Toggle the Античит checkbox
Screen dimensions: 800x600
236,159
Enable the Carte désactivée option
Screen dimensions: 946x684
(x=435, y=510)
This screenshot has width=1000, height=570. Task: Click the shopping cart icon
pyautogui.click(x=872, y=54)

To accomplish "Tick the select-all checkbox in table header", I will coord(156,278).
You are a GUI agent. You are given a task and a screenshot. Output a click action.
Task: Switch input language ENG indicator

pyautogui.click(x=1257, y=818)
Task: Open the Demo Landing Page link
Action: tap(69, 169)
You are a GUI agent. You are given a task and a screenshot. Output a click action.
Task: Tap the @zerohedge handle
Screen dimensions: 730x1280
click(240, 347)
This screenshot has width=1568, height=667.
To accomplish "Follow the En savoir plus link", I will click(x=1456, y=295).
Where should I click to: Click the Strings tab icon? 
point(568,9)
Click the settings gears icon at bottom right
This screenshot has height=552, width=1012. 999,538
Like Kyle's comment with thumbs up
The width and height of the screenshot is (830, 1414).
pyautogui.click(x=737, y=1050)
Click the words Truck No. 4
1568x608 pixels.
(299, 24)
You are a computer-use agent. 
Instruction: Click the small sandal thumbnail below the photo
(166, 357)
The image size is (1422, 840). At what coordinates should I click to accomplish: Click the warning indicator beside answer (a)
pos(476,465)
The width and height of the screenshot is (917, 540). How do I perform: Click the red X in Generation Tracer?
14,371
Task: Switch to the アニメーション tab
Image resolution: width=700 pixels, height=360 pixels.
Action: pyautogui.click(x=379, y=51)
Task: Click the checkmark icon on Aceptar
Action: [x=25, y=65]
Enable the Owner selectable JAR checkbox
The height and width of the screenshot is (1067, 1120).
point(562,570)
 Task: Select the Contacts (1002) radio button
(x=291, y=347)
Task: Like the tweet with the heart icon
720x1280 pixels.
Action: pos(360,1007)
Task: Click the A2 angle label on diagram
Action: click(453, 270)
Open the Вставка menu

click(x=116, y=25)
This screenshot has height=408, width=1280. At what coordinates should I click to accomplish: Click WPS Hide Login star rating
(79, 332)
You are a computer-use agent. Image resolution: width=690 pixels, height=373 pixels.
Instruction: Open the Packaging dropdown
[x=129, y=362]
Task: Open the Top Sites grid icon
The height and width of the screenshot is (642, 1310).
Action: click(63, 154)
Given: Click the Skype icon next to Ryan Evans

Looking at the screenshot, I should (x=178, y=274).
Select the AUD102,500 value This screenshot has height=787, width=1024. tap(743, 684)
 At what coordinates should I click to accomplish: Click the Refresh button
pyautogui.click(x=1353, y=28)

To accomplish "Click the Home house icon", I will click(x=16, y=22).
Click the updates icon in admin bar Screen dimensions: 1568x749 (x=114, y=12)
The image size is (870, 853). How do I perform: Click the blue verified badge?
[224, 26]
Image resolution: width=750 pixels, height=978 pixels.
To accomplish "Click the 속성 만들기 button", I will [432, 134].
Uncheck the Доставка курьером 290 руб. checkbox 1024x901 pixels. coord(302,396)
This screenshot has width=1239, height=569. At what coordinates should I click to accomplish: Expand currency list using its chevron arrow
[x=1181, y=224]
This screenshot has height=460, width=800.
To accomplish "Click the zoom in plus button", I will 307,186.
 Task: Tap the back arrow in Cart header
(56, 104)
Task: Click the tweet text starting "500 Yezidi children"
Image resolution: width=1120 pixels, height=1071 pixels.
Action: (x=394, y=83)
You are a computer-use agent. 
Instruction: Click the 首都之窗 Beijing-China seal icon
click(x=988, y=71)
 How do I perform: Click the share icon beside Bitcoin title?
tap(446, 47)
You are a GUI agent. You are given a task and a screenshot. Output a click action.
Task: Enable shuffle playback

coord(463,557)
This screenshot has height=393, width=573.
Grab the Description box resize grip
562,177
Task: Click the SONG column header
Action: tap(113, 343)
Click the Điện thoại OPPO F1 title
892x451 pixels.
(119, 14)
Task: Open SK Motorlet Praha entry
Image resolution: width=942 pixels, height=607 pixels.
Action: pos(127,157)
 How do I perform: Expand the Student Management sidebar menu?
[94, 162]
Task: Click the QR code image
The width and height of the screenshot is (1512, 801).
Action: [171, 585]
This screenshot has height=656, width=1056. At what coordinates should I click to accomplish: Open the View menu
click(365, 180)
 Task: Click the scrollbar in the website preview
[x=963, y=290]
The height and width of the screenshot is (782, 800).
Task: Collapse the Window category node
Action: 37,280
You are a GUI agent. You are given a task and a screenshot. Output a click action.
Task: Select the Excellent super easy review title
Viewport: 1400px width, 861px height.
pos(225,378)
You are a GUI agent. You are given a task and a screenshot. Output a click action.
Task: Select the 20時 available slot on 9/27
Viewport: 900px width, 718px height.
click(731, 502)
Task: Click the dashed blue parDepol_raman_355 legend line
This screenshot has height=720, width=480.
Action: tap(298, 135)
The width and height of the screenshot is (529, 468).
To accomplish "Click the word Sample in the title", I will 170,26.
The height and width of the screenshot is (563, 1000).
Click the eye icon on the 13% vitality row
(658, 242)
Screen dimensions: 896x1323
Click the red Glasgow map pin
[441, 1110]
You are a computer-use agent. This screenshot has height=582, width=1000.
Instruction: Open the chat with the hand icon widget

- _What you need to do_:
Print the material in full, exactly as written.

- _Solved problem_:
Toggle the Античит checkbox
Screen dimensions: 800x600
236,159
Enable the Carte désactivée option
Screen dimensions: 946x684
(x=435, y=510)
This screenshot has width=1000, height=570. Task: Click the shopping cart icon
pyautogui.click(x=872, y=54)

To accomplish "Tick the select-all checkbox in table header", I will coord(156,278).
You are a GUI agent. You are given a task and a screenshot. Output a click action.
Task: Switch input language ENG indicator

pyautogui.click(x=1257, y=818)
Task: Open the Demo Landing Page link
Action: tap(69, 169)
You are a GUI agent. You are given a task and a screenshot. Output a click action.
Task: Tap the @zerohedge handle
Screen dimensions: 730x1280
click(240, 347)
This screenshot has width=1568, height=667.
To accomplish "Follow the En savoir plus link", I will click(x=1456, y=295).
Where should I click to: Click the Strings tab icon? 
point(568,9)
Click the settings gears icon at bottom right
This screenshot has height=552, width=1012. 999,538
Like Kyle's comment with thumbs up
The width and height of the screenshot is (830, 1414).
pyautogui.click(x=737, y=1050)
Click the words Truck No. 4
1568x608 pixels.
(299, 24)
You are a computer-use agent. 
Instruction: Click the small sandal thumbnail below the photo
(166, 357)
The image size is (1422, 840). At what coordinates should I click to accomplish: Click the warning indicator beside answer (a)
pos(476,465)
The width and height of the screenshot is (917, 540). How do I perform: Click the red X in Generation Tracer?
14,371
Task: Switch to the アニメーション tab
Image resolution: width=700 pixels, height=360 pixels.
Action: pyautogui.click(x=379, y=51)
Task: Click the checkmark icon on Aceptar
Action: [x=25, y=65]
Enable the Owner selectable JAR checkbox
The height and width of the screenshot is (1067, 1120).
point(562,570)
 Task: Select the Contacts (1002) radio button
(x=291, y=347)
Task: Like the tweet with the heart icon
720x1280 pixels.
Action: pos(360,1007)
Task: Click the A2 angle label on diagram
Action: click(453, 270)
Open the Вставка menu

click(x=116, y=25)
This screenshot has height=408, width=1280. At what coordinates should I click to accomplish: Click WPS Hide Login star rating
(79, 332)
You are a computer-use agent. Image resolution: width=690 pixels, height=373 pixels.
Instruction: Open the Packaging dropdown
[x=129, y=362]
Task: Open the Top Sites grid icon
The height and width of the screenshot is (642, 1310).
Action: click(63, 154)
Given: Click the Skype icon next to Ryan Evans

Looking at the screenshot, I should (x=178, y=274).
Select the AUD102,500 value This screenshot has height=787, width=1024. tap(743, 684)
 At what coordinates should I click to accomplish: Click the Refresh button
pyautogui.click(x=1353, y=28)

To accomplish "Click the Home house icon", I will click(x=16, y=22).
Click the updates icon in admin bar Screen dimensions: 1568x749 (x=114, y=12)
The image size is (870, 853). How do I perform: Click the blue verified badge?
[224, 26]
Image resolution: width=750 pixels, height=978 pixels.
To accomplish "Click the 속성 만들기 button", I will [432, 134].
Uncheck the Доставка курьером 290 руб. checkbox 1024x901 pixels. coord(302,396)
This screenshot has width=1239, height=569. At what coordinates should I click to accomplish: Expand currency list using its chevron arrow
[x=1181, y=224]
This screenshot has height=460, width=800.
To accomplish "Click the zoom in plus button", I will 307,186.
 Task: Tap the back arrow in Cart header
(56, 104)
Task: Click the tweet text starting "500 Yezidi children"
Image resolution: width=1120 pixels, height=1071 pixels.
Action: (x=394, y=83)
You are a computer-use agent. 
Instruction: Click the 首都之窗 Beijing-China seal icon
click(x=988, y=71)
 How do I perform: Click the share icon beside Bitcoin title?
tap(446, 47)
You are a GUI agent. You are given a task and a screenshot. Output a click action.
Task: Enable shuffle playback

coord(463,557)
This screenshot has height=393, width=573.
Grab the Description box resize grip
562,177
Task: Click the SONG column header
Action: tap(113, 343)
Click the Điện thoại OPPO F1 title
892x451 pixels.
(119, 14)
Task: Open SK Motorlet Praha entry
Image resolution: width=942 pixels, height=607 pixels.
Action: pos(127,157)
 How do I perform: Expand the Student Management sidebar menu?
[94, 162]
Task: Click the QR code image
The width and height of the screenshot is (1512, 801).
Action: [171, 585]
This screenshot has height=656, width=1056. At what coordinates should I click to accomplish: Open the View menu
click(365, 180)
 Task: Click the scrollbar in the website preview
[x=963, y=290]
The height and width of the screenshot is (782, 800).
Task: Collapse the Window category node
Action: 37,280
You are a GUI agent. You are given a task and a screenshot. Output a click action.
Task: Select the Excellent super easy review title
Viewport: 1400px width, 861px height.
pos(225,378)
You are a GUI agent. You are given a task and a screenshot. Output a click action.
Task: Select the 20時 available slot on 9/27
Viewport: 900px width, 718px height.
click(731, 502)
Task: Click the dashed blue parDepol_raman_355 legend line
This screenshot has height=720, width=480.
Action: tap(298, 135)
The width and height of the screenshot is (529, 468).
To accomplish "Click the word Sample in the title", I will 170,26.
The height and width of the screenshot is (563, 1000).
Click the eye icon on the 13% vitality row
(658, 242)
Screen dimensions: 896x1323
Click the red Glasgow map pin
[441, 1110]
You are a computer-use agent. This screenshot has height=582, width=1000.
Instruction: Open the chat with the hand icon widget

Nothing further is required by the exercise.